**Brief**
Within the records below is a range that opens at the line with "This screenshot has width=588, height=385." and closes at the line with "Click the Pulse". Return that range word for word, both ends included, and only that range.

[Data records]
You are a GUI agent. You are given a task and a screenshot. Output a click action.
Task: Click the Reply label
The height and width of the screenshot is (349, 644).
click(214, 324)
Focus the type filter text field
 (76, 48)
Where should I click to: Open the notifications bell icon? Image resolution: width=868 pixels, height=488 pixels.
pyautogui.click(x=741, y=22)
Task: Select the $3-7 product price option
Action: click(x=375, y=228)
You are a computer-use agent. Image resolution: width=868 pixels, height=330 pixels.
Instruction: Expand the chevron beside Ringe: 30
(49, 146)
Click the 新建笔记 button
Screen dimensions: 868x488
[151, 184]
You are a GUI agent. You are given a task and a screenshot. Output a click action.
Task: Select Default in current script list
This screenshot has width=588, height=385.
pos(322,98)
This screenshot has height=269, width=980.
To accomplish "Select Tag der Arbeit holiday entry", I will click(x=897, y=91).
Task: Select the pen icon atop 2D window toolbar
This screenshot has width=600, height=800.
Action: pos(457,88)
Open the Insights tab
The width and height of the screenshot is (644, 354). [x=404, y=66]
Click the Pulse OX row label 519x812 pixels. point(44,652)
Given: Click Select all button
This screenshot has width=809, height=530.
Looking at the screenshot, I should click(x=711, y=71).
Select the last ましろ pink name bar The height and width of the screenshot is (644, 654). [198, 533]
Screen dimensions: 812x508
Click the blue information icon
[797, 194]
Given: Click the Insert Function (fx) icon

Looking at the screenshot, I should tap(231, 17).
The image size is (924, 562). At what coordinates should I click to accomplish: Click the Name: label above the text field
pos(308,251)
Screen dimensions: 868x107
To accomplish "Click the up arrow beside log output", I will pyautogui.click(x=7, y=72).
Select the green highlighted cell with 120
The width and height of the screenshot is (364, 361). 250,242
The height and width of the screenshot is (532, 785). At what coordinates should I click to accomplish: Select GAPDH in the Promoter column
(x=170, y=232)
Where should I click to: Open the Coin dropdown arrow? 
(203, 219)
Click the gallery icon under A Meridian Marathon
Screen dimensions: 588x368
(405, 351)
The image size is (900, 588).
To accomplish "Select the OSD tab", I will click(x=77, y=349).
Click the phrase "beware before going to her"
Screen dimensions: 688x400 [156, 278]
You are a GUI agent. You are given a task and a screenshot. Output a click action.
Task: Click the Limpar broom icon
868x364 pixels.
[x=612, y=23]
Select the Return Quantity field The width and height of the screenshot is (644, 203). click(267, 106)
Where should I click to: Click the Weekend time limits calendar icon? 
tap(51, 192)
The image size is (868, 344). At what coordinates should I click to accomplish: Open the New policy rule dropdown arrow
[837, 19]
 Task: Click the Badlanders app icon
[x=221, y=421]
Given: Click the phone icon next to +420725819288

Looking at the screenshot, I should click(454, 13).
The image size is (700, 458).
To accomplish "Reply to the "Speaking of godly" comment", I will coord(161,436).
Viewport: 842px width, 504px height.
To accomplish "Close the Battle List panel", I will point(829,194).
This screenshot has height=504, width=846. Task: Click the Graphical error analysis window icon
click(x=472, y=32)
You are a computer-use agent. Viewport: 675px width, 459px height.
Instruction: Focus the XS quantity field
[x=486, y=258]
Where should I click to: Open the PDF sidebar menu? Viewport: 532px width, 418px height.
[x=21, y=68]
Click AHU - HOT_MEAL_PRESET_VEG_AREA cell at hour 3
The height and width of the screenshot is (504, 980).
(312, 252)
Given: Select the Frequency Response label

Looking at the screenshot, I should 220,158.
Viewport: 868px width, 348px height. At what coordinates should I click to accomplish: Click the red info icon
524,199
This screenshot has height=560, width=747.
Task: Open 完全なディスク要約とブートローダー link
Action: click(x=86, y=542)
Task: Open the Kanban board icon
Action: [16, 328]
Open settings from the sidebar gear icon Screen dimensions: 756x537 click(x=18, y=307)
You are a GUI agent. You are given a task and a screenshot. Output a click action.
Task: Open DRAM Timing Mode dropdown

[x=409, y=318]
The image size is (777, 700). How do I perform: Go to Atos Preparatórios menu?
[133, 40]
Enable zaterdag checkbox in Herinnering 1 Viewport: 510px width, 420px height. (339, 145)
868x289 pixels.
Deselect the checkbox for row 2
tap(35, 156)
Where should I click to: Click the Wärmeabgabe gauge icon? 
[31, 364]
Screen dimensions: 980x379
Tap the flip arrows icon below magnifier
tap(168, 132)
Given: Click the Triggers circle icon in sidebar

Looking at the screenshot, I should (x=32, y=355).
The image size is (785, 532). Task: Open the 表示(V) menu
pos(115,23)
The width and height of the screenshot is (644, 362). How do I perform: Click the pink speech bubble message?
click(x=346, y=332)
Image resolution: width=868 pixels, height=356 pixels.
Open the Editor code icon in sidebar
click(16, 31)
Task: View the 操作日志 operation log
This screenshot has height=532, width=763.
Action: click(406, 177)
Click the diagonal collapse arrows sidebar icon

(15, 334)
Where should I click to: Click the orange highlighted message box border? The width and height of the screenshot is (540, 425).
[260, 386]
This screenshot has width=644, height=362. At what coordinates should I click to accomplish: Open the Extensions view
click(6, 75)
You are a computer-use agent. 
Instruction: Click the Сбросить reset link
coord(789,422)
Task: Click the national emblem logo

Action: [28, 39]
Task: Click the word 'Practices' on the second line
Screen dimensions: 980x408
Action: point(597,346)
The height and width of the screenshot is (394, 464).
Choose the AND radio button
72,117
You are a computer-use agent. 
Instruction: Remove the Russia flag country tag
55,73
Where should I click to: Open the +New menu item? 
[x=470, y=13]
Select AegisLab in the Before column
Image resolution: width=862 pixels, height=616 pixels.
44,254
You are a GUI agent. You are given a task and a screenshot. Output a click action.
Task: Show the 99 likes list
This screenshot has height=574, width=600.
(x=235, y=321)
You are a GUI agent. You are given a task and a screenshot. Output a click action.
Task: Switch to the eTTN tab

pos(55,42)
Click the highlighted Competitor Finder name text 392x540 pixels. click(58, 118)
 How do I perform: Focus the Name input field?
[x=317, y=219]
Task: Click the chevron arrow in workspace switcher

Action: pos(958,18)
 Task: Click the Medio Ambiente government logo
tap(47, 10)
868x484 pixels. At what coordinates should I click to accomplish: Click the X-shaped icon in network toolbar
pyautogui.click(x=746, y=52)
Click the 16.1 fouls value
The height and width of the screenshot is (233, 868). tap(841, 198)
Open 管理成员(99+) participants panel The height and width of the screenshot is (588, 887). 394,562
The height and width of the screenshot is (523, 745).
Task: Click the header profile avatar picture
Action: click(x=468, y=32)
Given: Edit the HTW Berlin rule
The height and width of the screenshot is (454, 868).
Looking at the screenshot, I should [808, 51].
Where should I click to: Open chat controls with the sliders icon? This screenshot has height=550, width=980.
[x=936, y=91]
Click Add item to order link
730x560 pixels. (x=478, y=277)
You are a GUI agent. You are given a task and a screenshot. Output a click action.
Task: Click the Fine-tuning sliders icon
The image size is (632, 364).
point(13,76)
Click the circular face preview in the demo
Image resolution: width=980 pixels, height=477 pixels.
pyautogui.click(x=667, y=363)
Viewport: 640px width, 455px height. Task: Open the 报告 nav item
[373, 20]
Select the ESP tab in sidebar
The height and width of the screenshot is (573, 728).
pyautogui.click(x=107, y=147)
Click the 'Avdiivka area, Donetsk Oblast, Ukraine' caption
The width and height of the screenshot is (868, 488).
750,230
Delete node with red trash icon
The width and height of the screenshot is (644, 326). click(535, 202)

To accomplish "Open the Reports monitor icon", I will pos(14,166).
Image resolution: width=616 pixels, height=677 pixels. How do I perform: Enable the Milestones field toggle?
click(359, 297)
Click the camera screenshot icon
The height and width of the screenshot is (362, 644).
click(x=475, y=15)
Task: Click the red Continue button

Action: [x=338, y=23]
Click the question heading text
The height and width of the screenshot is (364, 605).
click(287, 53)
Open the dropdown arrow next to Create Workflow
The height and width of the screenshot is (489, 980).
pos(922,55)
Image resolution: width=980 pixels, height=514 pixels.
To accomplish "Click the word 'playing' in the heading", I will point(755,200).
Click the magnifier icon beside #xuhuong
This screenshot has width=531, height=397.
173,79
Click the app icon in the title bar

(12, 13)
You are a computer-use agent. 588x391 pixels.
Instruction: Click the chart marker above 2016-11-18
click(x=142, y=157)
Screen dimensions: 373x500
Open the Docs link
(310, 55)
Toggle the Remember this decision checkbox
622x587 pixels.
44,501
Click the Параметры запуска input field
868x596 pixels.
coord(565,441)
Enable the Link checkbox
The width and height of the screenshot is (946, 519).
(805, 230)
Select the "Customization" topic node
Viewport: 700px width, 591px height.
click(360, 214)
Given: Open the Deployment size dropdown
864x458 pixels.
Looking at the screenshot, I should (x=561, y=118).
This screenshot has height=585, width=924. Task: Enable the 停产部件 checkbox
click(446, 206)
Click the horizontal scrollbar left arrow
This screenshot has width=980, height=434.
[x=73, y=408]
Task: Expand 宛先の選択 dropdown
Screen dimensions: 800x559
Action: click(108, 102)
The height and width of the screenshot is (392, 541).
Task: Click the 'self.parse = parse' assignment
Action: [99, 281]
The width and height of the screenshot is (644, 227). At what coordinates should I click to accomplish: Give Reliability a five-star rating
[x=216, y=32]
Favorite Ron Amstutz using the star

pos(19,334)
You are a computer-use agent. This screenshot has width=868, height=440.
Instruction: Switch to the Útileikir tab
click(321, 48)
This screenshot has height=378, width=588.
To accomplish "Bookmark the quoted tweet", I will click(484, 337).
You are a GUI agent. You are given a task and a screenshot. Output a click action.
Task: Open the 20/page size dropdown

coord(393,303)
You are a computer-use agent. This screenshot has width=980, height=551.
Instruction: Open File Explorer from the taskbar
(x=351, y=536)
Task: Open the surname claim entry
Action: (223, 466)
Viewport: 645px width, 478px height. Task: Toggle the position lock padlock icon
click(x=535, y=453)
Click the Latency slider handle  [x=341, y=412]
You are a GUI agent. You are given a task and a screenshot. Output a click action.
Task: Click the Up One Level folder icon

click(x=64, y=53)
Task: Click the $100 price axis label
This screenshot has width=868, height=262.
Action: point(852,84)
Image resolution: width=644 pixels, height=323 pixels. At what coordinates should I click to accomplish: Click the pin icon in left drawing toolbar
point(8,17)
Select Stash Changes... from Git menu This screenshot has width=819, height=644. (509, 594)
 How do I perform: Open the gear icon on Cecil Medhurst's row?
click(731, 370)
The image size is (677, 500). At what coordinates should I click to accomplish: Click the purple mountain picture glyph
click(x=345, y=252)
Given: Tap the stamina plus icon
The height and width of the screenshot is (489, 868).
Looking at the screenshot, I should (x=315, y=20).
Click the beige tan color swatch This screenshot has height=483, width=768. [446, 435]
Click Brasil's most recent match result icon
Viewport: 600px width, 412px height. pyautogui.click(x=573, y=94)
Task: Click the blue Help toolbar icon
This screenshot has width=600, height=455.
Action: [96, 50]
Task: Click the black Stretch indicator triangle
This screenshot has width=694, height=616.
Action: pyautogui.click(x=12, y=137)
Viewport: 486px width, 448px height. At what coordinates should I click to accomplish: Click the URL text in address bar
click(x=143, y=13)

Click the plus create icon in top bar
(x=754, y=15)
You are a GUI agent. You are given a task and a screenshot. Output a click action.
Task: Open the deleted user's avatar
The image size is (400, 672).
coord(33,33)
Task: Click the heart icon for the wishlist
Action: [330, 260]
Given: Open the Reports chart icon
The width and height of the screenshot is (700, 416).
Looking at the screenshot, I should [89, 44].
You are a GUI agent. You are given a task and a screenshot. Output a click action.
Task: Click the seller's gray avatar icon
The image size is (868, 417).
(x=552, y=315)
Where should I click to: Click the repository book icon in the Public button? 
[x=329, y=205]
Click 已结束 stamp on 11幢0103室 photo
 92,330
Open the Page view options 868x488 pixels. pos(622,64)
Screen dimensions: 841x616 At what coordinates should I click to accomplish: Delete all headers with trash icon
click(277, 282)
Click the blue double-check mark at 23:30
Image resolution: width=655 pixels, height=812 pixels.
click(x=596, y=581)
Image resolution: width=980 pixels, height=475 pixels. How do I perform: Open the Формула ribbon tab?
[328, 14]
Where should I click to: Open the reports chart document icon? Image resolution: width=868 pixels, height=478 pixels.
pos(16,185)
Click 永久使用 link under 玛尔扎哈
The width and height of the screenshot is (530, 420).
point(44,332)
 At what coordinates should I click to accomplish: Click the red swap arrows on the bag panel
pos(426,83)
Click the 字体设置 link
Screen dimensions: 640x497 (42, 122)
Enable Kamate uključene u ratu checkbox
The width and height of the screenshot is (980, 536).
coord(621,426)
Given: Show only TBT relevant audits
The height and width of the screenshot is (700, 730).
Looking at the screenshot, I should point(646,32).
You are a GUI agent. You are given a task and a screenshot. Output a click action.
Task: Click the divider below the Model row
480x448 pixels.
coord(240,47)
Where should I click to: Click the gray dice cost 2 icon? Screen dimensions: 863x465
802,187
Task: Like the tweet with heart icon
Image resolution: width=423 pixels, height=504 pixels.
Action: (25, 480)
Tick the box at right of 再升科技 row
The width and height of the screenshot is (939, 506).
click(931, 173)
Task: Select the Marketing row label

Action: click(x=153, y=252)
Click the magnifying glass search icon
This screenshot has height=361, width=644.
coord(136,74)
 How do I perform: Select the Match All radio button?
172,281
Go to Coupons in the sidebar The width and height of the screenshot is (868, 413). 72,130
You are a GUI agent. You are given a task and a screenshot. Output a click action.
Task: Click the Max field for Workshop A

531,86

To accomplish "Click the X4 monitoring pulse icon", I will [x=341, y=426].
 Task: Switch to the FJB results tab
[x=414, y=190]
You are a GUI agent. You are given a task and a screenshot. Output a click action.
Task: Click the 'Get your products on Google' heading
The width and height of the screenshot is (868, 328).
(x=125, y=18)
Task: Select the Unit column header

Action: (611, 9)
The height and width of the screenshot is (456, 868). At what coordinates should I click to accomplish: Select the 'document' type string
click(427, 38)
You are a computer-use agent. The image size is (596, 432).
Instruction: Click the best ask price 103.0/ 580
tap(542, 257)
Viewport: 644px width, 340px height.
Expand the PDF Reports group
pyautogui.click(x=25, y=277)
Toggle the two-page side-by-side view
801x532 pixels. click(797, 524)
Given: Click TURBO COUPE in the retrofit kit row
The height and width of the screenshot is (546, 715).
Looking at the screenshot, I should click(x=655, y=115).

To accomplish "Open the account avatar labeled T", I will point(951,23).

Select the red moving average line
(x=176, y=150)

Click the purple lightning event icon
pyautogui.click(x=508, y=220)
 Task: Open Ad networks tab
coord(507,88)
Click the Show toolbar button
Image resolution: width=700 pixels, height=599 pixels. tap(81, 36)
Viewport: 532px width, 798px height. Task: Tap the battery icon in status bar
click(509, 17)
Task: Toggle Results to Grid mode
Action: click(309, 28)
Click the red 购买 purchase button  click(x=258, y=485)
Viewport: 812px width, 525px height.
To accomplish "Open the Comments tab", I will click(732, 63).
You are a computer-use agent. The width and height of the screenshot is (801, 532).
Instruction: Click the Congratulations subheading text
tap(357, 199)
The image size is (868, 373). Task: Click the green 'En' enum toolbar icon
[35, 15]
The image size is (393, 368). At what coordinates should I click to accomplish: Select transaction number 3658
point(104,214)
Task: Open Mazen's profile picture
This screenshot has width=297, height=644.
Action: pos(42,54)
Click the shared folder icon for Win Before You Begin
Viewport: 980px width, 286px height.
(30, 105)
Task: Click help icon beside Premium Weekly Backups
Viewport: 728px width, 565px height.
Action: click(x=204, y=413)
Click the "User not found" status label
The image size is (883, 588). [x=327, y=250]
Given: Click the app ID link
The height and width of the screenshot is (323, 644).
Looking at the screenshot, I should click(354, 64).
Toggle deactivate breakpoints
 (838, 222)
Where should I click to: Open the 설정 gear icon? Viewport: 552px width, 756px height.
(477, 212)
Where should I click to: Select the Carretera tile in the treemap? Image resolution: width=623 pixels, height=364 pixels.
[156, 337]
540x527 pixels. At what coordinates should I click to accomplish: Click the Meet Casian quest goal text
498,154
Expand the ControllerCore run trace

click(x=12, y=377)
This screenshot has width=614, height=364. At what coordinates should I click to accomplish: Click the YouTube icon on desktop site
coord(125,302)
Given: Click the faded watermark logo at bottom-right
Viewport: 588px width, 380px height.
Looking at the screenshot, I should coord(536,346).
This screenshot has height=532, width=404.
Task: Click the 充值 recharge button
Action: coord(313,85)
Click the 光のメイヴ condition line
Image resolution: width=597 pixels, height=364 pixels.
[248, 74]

**Result below**
This screenshot has width=588, height=385.
pos(322,98)
This screenshot has height=269, width=980.
To accomplish "Select Tag der Arbeit holiday entry", I will click(x=897, y=91).
Task: Select the pen icon atop 2D window toolbar
This screenshot has width=600, height=800.
Action: pos(457,88)
Open the Insights tab
The width and height of the screenshot is (644, 354). [x=404, y=66]
Click the Pulse OX row label 519x812 pixels. point(44,652)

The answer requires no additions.